After they set fruit - maybe 2 to a vine, cut the vines back to 2-4 leaves beyond the second fruit. This will help convince the plant to concentrate on those melons and hasten their ripening rather than continued vine growth and setting fruits they can have no hope to ripen ( though we love them for trying). I let each of my plants put out 4-6 vines. After pruning, the plant may attempt to put out side shoots off the vines - convince it that isn't a good thing.


----------



## JMD_KS (Nov 20, 2007)

Callieslamb said:


> After they set fruit - maybe 2 to a vine, cut the vines back to 2-4 leaves beyond the second fruit. This will help convince the plant to concentrate on those melons and hasten their ripening rather than continued vine growth and setting fruits they can have no hope to ripen ( though we love them for trying). I let each of my plants put out 4-6 vines. After pruning, the plant may attempt to put out side shoots off the vines - convince it that isn't a good thing.

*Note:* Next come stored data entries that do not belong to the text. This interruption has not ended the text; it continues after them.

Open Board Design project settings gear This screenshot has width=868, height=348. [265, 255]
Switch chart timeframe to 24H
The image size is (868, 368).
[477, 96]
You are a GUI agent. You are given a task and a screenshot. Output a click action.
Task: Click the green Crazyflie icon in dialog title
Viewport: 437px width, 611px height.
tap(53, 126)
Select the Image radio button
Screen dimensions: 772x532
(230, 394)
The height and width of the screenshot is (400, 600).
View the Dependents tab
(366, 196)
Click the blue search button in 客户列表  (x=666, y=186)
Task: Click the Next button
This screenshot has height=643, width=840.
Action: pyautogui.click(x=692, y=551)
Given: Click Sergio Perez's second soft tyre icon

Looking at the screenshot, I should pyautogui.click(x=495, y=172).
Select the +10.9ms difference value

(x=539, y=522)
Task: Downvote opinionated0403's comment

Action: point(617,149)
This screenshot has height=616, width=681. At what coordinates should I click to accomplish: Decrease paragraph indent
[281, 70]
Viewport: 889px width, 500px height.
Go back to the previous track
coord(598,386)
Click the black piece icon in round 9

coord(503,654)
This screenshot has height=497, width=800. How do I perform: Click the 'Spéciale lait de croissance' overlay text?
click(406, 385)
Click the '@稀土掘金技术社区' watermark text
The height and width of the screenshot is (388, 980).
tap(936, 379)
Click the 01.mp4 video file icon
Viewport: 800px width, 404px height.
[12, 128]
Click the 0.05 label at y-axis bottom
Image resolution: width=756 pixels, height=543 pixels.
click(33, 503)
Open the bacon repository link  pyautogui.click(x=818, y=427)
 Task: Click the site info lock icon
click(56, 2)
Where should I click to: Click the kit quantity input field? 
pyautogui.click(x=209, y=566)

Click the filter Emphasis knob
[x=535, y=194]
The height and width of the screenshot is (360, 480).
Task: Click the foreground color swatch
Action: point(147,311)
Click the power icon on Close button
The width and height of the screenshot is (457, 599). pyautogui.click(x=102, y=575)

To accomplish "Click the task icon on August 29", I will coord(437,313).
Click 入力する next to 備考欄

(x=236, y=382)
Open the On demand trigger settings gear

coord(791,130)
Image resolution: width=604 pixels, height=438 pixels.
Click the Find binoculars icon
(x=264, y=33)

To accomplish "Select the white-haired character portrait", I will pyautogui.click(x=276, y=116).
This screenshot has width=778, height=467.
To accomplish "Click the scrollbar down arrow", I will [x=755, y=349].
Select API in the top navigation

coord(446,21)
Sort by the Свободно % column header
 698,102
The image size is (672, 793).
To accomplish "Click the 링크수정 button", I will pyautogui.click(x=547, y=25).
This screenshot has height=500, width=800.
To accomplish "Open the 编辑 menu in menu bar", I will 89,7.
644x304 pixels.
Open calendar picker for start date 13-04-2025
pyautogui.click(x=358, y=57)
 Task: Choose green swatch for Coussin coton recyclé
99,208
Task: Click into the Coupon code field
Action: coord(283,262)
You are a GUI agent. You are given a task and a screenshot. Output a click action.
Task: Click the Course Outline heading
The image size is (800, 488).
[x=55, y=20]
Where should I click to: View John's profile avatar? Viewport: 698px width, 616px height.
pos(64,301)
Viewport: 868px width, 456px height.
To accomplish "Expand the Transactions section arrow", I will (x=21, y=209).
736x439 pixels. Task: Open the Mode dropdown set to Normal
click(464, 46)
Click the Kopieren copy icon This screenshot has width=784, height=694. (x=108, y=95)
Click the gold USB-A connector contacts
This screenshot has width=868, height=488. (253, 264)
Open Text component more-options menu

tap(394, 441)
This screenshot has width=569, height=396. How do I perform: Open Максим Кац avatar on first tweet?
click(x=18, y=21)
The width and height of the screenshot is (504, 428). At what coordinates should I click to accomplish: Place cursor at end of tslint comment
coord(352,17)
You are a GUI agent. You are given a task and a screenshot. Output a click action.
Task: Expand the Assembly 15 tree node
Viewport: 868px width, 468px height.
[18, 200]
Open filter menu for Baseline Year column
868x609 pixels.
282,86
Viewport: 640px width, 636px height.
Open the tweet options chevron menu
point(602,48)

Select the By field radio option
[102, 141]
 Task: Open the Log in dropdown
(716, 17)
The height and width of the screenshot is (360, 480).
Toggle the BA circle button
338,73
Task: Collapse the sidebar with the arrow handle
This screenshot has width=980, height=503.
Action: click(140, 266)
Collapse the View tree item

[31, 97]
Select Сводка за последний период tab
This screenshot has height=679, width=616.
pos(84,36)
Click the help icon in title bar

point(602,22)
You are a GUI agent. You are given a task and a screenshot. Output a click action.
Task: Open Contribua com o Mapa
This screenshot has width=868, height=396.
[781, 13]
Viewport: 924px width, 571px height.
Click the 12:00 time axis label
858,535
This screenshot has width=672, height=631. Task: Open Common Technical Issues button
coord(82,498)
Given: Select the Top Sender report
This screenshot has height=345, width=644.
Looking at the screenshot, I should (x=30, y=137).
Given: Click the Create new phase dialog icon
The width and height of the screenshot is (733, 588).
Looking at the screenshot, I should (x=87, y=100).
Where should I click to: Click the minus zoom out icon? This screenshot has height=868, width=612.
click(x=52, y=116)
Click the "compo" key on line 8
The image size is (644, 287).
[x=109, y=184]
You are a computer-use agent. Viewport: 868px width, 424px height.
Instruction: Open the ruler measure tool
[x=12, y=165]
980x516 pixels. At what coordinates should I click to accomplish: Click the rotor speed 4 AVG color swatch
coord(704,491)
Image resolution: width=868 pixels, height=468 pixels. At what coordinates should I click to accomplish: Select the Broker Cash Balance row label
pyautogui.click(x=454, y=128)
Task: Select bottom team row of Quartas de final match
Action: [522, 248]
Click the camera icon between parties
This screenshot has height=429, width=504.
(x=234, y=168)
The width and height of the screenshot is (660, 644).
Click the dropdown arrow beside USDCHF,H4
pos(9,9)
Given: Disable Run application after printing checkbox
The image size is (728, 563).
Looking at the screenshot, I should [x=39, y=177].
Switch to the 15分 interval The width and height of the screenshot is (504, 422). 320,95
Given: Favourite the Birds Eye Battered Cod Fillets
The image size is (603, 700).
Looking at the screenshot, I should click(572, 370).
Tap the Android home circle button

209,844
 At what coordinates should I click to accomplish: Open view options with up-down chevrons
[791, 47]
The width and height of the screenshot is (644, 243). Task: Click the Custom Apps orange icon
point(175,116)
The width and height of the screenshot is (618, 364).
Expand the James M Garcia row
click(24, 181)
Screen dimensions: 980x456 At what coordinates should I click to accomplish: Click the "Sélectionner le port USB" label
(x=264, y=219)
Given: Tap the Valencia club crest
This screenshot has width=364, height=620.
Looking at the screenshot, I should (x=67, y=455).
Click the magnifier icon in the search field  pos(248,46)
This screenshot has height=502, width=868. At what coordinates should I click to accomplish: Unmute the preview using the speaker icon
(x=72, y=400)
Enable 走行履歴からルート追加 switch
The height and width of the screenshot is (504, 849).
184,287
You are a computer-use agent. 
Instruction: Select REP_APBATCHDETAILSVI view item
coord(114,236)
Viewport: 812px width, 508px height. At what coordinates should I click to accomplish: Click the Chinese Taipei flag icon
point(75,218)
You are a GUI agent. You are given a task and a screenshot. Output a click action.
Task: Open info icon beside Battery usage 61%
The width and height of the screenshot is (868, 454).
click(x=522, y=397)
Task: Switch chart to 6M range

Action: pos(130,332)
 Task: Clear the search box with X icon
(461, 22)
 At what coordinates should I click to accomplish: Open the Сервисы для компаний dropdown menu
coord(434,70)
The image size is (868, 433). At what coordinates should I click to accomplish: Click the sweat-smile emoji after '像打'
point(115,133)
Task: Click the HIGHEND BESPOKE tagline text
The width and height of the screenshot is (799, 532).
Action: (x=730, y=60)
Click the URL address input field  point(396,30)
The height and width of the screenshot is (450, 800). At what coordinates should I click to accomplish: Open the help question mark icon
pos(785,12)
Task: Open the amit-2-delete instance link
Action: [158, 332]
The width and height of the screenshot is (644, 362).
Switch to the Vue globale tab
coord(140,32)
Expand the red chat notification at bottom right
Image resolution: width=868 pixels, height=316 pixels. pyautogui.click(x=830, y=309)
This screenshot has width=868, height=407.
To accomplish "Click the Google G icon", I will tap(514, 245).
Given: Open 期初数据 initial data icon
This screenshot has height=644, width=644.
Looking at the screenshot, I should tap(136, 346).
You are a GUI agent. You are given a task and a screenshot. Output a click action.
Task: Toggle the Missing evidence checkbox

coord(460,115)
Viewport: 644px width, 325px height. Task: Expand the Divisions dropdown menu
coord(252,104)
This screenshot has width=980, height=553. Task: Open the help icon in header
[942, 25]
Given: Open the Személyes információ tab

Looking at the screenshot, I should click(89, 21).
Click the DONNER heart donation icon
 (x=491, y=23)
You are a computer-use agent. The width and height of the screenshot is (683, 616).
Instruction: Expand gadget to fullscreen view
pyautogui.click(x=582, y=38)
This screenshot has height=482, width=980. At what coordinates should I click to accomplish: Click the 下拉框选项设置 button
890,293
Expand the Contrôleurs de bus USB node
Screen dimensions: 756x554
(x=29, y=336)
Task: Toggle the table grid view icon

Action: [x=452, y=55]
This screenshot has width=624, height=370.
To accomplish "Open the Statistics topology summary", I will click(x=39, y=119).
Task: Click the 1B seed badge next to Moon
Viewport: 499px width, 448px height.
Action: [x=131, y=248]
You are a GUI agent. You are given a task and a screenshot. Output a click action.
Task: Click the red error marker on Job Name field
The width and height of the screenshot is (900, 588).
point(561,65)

Thanks,I wonder does this also apply to pumpkins & other squash vines?


----------



## ChristieAcres (Apr 11, 2009)

If you are growing "heat-loving" veggies/fruit, and your weather isn't warm enough, especially at night? I use Qt Canning Jars over them, to give them a head-start. Just to see the difference, some weren't covered, and I saw the covered ones grew twice as fast! I M P O R T A N T - Always remove glass jars if your weather suddenly gets hot! Otherwise, they get baked. Here in the PNW where the weather can go from 90s to 60s overnight... Right now, we are in a "cool spell," and that is great for some of my garden while the heat-loving types are just waiting to hit that growth jump...


----------



## Randy Rooster (Dec 14, 2004)

The main problem I have with late curcurbits is pickle worms invading them. The later in the season the more worms there are- when it gets to August here its about impossible to keep them out of stuff.


----------



## Kstornado11 (Mar 17, 2006)

What are some good kinds of melons to grow in Kansas? I was also wondering how they might do in a container --
I have some old rubbermaid tubs I used as chick brooders,was wondering if I bought a smaller variety if they might do well in those,w/ some sort of trellis?


----------